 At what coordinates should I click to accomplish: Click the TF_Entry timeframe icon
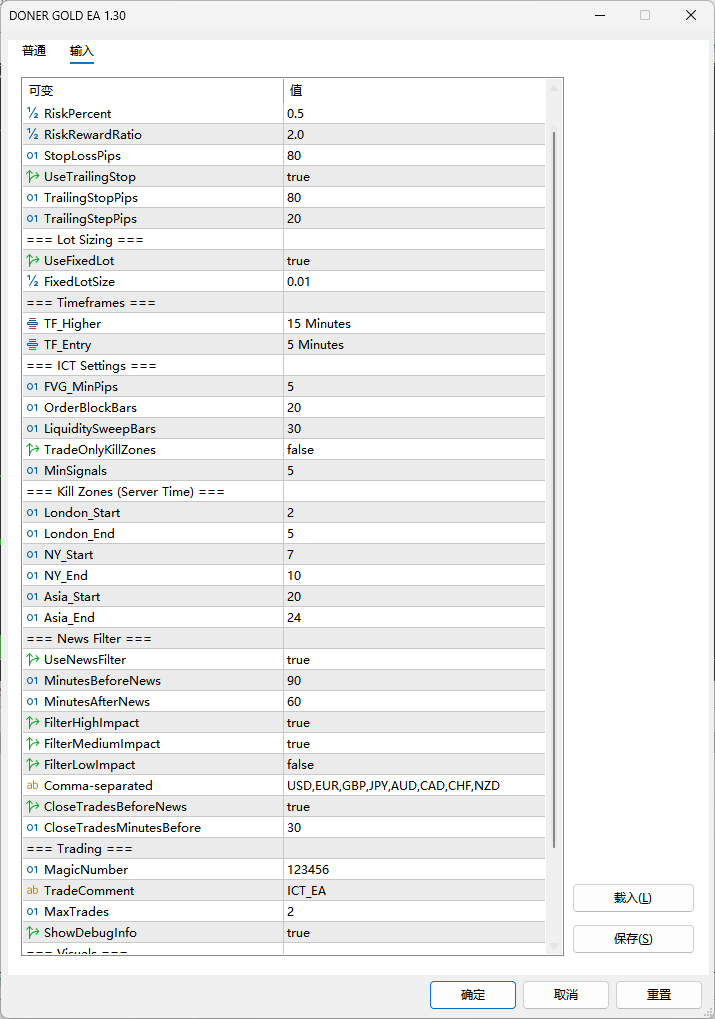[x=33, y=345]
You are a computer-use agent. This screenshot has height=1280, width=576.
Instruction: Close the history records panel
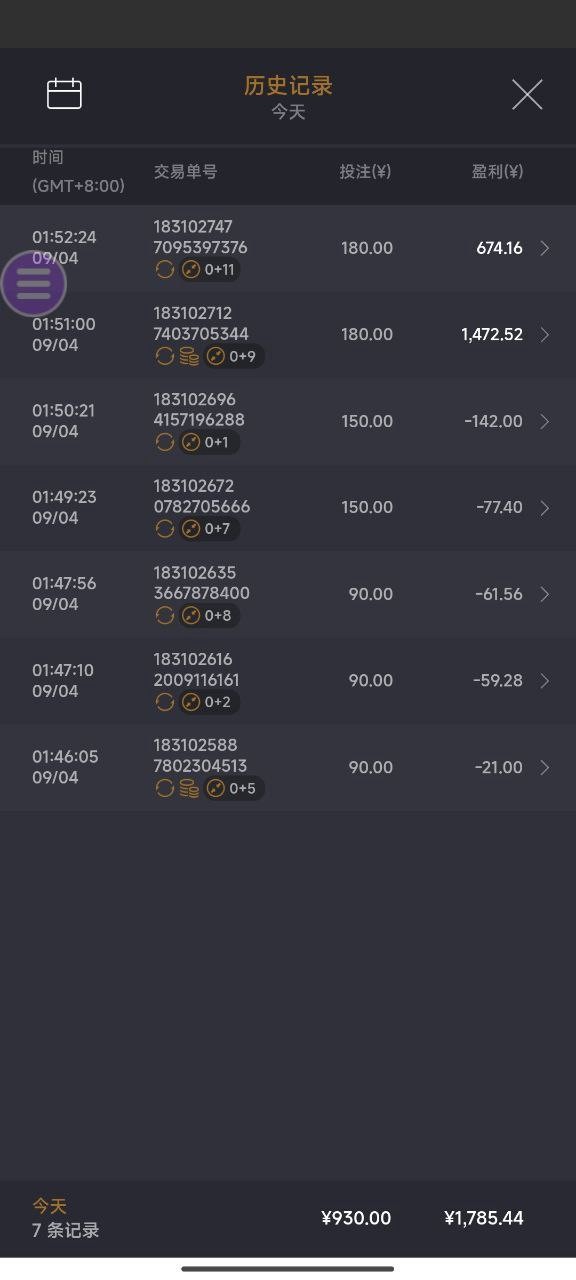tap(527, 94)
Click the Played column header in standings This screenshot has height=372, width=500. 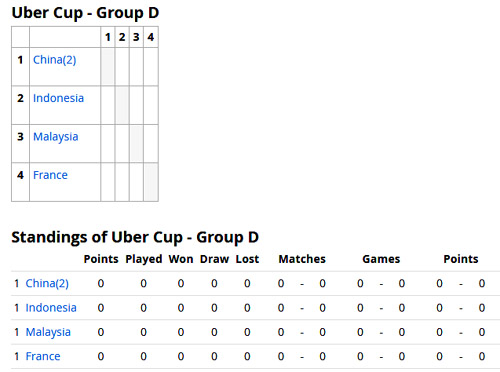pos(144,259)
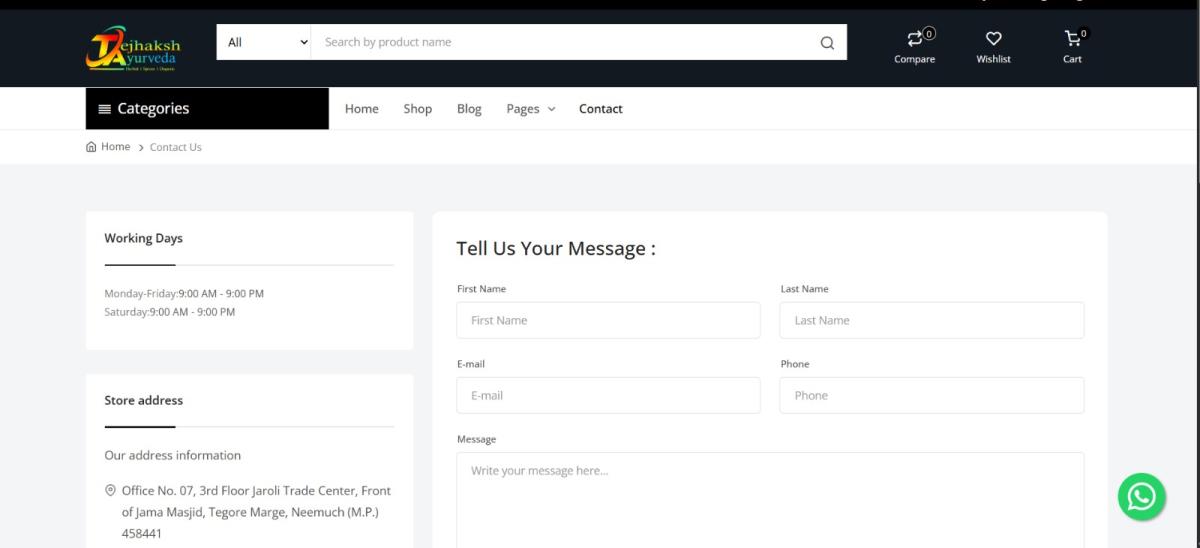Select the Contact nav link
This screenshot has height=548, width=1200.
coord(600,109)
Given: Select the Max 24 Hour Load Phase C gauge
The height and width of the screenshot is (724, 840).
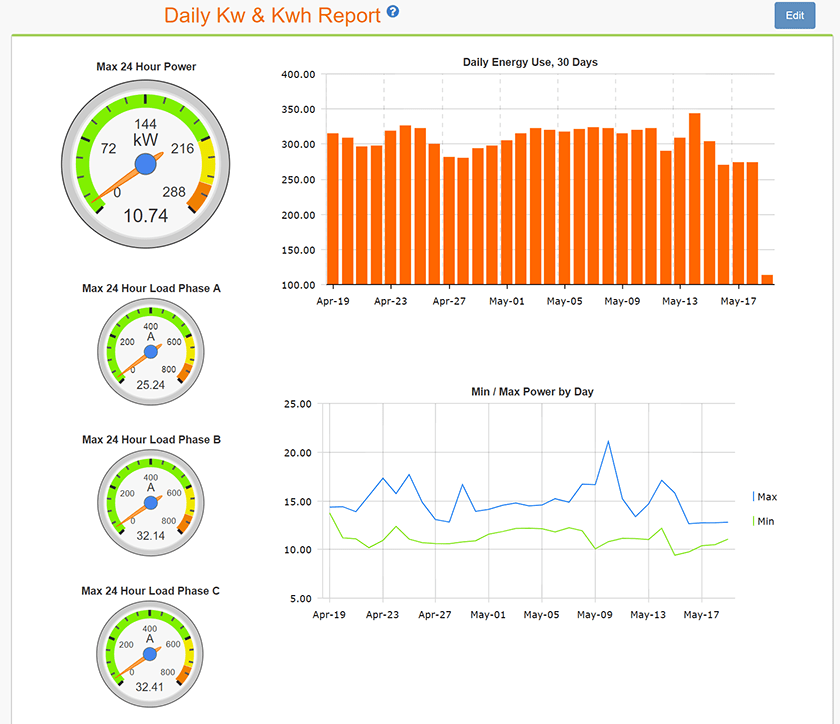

* * *

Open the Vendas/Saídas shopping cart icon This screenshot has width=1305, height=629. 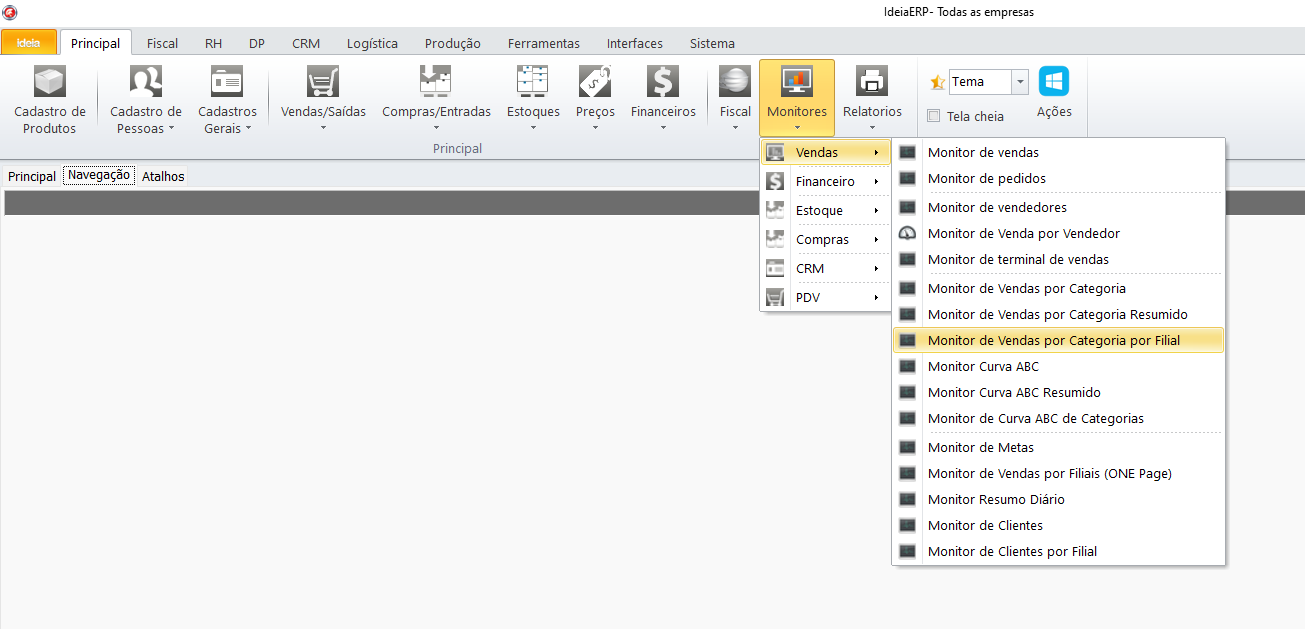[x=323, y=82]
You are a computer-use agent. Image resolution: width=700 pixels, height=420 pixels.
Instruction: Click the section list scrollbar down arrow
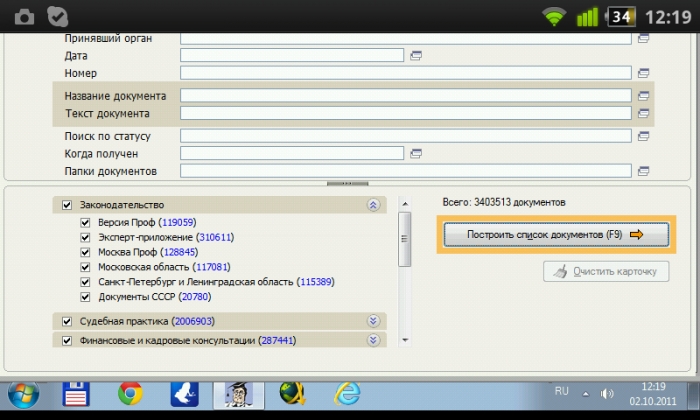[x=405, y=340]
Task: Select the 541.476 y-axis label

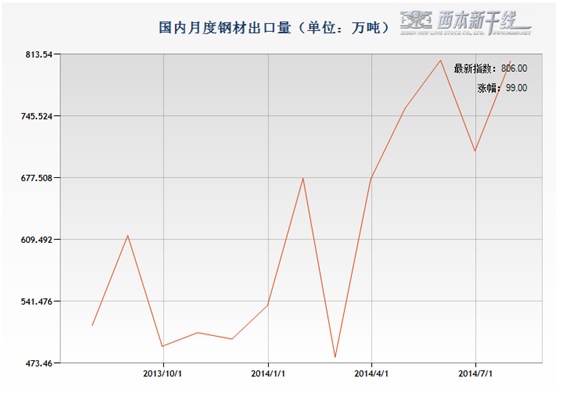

Your objective: A line in the material may hold the string "agent". Report how many do, and write only the number.

Task response: 2